- _Task to carry out_: Search the data below for the string "computer". Extract every line that contains it.

- _Supplied entries_:

◇ ◇ ◇ ◇ ◇

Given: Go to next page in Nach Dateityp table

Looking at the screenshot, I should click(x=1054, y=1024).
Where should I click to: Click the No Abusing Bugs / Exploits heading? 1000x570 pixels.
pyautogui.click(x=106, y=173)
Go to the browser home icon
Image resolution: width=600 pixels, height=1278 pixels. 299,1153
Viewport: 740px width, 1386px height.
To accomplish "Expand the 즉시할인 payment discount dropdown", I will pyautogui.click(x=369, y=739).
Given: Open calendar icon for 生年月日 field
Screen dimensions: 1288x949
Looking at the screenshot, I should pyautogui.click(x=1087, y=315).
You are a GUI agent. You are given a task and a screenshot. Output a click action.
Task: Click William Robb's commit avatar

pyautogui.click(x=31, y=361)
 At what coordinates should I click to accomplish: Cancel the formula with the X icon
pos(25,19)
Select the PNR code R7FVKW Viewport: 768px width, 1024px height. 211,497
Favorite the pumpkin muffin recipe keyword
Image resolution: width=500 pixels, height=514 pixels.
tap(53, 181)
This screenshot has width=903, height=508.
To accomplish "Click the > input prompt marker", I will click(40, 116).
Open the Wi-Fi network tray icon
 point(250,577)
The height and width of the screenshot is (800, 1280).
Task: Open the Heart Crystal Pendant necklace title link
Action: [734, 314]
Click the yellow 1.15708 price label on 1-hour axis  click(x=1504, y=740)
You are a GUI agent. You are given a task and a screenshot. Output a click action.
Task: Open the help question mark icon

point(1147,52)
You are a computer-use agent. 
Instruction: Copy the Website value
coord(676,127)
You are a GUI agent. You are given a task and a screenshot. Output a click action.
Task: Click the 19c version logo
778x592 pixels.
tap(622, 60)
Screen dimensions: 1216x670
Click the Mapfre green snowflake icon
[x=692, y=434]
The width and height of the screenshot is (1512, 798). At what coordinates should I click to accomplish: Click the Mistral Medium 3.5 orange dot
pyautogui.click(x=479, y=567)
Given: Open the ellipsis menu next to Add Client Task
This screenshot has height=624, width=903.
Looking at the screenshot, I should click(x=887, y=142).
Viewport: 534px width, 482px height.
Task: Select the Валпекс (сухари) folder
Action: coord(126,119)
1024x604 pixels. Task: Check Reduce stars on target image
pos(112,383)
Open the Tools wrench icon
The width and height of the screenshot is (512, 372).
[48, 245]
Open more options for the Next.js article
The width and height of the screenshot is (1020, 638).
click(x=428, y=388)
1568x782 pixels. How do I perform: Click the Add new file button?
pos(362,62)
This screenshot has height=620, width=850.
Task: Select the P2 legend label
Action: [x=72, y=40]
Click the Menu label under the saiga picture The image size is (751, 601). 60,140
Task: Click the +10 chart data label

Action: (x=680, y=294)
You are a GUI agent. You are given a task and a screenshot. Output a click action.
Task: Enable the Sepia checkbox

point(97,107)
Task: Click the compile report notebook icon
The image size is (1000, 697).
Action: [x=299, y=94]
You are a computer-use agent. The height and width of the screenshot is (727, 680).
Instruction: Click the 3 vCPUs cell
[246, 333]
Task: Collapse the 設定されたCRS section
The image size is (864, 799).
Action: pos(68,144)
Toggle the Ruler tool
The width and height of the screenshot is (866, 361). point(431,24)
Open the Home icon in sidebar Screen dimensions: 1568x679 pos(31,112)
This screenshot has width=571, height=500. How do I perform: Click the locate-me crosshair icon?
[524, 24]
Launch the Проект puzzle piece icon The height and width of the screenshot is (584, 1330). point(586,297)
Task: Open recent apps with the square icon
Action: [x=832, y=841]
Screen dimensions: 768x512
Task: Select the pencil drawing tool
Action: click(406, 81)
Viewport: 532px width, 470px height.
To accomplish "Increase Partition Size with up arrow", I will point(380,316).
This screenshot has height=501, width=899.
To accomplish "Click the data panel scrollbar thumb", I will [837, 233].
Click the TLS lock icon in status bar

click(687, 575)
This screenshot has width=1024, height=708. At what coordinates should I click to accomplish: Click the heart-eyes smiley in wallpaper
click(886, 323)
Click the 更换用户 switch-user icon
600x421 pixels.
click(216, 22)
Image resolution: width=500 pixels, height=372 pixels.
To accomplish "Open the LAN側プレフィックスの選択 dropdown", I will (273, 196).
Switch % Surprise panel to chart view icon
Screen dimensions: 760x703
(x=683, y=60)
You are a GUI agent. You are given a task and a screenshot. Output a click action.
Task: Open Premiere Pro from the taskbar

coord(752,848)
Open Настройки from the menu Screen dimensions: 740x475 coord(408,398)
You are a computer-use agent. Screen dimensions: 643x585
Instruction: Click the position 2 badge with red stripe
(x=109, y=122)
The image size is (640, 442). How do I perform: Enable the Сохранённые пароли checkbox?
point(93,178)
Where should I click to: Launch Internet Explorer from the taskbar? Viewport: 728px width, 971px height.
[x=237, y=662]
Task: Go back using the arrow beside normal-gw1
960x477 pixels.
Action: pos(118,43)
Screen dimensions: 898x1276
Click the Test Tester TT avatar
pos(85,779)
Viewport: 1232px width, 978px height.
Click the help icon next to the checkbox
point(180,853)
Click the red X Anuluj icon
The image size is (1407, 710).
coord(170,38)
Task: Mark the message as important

◇ ◇ ◇ ◇ ◇

- _Your response_:
You are a computer-use agent. 
You are a computer-use agent. The height and width of the screenshot is (727, 680).
You are a computer-use agent. Screen dimensions: 643x585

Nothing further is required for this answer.